> _Exercise description_
Only one thing is required: the number of lines in the entries below that contain "agent".

Dataset entries
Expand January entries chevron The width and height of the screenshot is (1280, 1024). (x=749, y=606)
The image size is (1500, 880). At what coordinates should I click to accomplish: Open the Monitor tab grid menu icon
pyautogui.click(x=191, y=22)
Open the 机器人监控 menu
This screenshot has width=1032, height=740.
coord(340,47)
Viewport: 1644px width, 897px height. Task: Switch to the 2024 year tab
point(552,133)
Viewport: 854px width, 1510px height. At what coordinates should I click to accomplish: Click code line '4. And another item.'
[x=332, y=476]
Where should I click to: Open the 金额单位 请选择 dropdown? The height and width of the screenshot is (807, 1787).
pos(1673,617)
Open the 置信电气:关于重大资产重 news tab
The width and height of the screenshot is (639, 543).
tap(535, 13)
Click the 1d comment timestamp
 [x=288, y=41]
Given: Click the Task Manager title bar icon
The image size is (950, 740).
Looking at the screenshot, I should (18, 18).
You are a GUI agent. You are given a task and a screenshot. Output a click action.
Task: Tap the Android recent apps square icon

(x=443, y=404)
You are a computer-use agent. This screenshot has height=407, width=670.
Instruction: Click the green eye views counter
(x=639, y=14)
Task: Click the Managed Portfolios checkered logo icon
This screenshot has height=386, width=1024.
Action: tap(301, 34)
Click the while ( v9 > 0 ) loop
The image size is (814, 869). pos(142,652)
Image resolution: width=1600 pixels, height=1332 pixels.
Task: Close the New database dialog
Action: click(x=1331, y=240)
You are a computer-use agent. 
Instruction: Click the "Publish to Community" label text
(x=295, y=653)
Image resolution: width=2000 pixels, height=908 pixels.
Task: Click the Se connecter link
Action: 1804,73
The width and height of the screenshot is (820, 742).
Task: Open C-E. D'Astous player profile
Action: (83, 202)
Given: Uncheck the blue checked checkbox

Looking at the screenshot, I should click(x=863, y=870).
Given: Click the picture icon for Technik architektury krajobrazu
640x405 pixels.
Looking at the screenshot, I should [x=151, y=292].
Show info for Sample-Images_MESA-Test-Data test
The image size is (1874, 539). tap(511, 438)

> _Written answer_
3